Extrait:
Nourrir pour se nourrir
Les dispositifs d’insertion se multiplient et utilisent la cuisine comme levier, à commencer par l’association Stamtish dont nous avons déjà parlé dans nos pages. Ce réseau solidaire par l’assiette vise à faciliter l’inclusion sociale et professionnelle de celles et ceux qui en sont éloignés, à commencer par les personnes issues des migrations. Le réseau mène des actions toute l’année mais c’est le Refugee Food Festival, dont Stamtish est colporteur de projet à Strasbourg, qui lui donne une vraie visibilité auprès du grand public. Au mois de juin, nous avons participé à la huitième édition de ce temps fort, inscrit dans le cadre de la Semaine des Réfugiés.
La joyeuse brigade de Stamtish est métissée et les influences culinaires viennent des quatre coins du monde. Certains ont aujourd’hui ouvert leur propre restaurant, comme Hussam, à l’origine de Damasquino (littéralement « petit Damas »), dédié aux spécialités syriennes. Un exemple de réussite et une fierté pour l’équipe qui l’a accompagné jusqu’à son ouverture. Laura Suffissais, la présidente de Stamtish nous éclaire sur la situation : « Il faut savoir que la plupart de nos cuisiniers n’avait pas le même métier dans leur pays d’origine. Certains étaient dans le médical ou la gestion d’entreprise. La gastronomie est un patrimoine immatériel qui est facile à mettre dans ses bagages quand on quitte son pays. » Et pourtant, savoir cuisiner à la maison pour ses proches et savoir reproduire les plats traditionnels de son pays ne sont pas forcément des compétences suffisantes pour s’intégrer dans l’équipe d’un restaurant français. Et c’est en cela que Stamtish occupe le rôle déterminant d’accompagnateur, entremetteur et facilitateur, pour garantir les meilleures conditions de travail et d’intégration à ces cuisiniers qui ont le droit de travailler mais ne possèdent pas de papiers français.

Contenu présenté:
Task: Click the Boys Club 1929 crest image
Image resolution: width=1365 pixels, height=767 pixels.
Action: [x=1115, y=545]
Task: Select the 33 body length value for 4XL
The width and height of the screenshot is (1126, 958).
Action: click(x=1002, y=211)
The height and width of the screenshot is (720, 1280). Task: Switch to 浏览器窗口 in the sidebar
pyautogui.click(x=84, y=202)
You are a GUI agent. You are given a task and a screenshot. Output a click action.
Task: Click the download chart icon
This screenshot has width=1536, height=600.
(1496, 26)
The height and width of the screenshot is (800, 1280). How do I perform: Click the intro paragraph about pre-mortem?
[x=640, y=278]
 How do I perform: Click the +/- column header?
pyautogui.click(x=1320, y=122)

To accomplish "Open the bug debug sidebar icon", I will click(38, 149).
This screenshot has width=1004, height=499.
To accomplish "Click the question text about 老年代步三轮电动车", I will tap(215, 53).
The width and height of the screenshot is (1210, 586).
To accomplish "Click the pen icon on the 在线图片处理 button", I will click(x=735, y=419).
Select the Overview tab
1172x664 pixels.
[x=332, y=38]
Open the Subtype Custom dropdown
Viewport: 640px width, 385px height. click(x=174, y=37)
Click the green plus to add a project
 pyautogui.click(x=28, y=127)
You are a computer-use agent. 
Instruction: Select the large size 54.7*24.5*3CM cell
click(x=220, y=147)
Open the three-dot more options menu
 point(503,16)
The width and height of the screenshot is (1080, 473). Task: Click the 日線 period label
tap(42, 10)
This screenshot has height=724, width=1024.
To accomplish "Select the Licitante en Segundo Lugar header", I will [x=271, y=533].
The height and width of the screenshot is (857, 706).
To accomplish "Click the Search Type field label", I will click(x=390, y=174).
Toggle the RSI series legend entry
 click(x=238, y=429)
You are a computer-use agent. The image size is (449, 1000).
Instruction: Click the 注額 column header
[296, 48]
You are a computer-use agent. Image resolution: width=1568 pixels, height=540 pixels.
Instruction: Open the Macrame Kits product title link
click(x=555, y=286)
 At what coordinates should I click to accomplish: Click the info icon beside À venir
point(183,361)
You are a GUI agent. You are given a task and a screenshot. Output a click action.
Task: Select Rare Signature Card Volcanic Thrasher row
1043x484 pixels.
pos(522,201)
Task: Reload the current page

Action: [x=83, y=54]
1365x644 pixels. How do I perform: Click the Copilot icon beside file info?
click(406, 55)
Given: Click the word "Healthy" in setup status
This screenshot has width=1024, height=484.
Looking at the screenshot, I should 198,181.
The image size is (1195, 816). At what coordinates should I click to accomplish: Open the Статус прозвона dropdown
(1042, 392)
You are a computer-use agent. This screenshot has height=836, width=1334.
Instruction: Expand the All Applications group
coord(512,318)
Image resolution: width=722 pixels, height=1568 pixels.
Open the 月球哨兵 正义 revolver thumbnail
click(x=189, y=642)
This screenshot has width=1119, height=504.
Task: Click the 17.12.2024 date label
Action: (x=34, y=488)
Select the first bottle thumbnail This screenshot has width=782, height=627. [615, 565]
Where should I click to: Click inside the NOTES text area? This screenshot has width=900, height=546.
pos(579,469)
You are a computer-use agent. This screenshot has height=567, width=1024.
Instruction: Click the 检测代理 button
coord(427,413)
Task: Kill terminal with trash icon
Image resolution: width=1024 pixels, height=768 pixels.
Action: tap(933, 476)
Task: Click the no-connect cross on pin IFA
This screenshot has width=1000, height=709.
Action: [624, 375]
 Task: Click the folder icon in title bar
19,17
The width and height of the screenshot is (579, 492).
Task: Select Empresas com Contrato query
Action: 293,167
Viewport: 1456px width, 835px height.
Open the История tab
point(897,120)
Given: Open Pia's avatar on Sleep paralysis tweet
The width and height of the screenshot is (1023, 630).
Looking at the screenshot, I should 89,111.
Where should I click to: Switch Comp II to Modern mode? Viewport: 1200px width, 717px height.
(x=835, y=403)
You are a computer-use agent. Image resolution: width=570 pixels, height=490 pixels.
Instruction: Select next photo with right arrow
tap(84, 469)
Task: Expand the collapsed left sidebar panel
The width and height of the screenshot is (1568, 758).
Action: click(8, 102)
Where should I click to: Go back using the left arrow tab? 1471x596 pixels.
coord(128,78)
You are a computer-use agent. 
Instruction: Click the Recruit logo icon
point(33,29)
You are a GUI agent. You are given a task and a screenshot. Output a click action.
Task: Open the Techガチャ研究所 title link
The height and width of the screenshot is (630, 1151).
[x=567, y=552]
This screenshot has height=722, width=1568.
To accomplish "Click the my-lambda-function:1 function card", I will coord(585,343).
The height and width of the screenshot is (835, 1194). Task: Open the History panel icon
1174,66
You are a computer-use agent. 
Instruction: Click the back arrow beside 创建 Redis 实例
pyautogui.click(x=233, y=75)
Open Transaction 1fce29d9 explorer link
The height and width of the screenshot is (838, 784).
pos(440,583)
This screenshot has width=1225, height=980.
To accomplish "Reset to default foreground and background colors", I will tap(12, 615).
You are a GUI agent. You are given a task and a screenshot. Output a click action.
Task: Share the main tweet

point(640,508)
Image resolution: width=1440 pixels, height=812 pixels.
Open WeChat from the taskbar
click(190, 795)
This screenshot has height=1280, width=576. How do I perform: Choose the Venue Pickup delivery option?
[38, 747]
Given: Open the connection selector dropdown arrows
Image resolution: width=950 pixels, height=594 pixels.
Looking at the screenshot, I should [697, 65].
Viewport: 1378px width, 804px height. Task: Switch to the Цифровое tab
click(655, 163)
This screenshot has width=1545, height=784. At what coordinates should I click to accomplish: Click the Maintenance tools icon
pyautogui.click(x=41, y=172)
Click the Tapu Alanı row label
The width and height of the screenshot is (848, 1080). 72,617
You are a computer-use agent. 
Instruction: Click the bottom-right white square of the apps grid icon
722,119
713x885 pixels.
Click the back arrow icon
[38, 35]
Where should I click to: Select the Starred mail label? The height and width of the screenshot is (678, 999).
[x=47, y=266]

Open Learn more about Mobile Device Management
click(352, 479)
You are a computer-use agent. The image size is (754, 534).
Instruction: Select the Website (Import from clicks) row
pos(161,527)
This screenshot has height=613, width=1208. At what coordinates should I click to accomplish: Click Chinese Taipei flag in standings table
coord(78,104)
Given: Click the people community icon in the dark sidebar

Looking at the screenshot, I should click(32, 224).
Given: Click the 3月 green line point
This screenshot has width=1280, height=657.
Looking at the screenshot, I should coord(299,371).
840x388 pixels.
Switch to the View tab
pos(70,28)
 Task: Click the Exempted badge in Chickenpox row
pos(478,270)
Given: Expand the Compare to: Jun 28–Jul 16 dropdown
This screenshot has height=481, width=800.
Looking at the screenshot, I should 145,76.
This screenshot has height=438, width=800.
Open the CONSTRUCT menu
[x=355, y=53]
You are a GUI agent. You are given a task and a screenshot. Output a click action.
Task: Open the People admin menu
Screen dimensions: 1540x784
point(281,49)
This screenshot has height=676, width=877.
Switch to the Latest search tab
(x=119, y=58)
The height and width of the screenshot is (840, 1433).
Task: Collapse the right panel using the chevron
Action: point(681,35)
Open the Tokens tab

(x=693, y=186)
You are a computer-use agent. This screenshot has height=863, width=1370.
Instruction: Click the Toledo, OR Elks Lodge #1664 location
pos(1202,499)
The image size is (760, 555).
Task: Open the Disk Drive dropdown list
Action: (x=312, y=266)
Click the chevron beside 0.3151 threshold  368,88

Consigne 1:
Répondez aux questions suivantes à partir de l'extrait.
(a) À quelle édition du Refugee Food Festival l'équipe a-t-elle participé au mois de juin ?
(b) Quel est le nom du restaurant ouvert par Hussam ?
(c) Qui est la présidente de Stamtish ?
Consigne 2:
Remplacez « réseau » par « collectif » dans tout ce qui va de « Nourrir pour se » jusqu'à « Semaine des Réfugiés. » dans l'extrait, puis recopiez ce passage.

Votre réponse 1:
(a) La huitième édition.
(b) Damasquino.
(c) Laura Suffissais.

Votre réponse 2:
Nourrir pour se nourrir
Les dispositifs d’insertion se multiplient et utilisent la cuisine comme levier, à commencer par l’association Stamtish dont nous avons déjà parlé dans nos pages. Ce collectif solidaire par l’assiette vise à faciliter l’inclusion sociale et professionnelle de celles et ceux qui en sont éloignés, à commencer par les personnes issues des migrations. Le collectif mène des actions toute l’année mais c’est le Refugee Food Festival, dont Stamtish est colporteur de projet à Strasbourg, qui lui donne une vraie visibilité auprès du grand public. Au mois de juin, nous avons participé à la huitième édition de ce temps fort, inscrit dans le cadre de la Semaine des Réfugiés.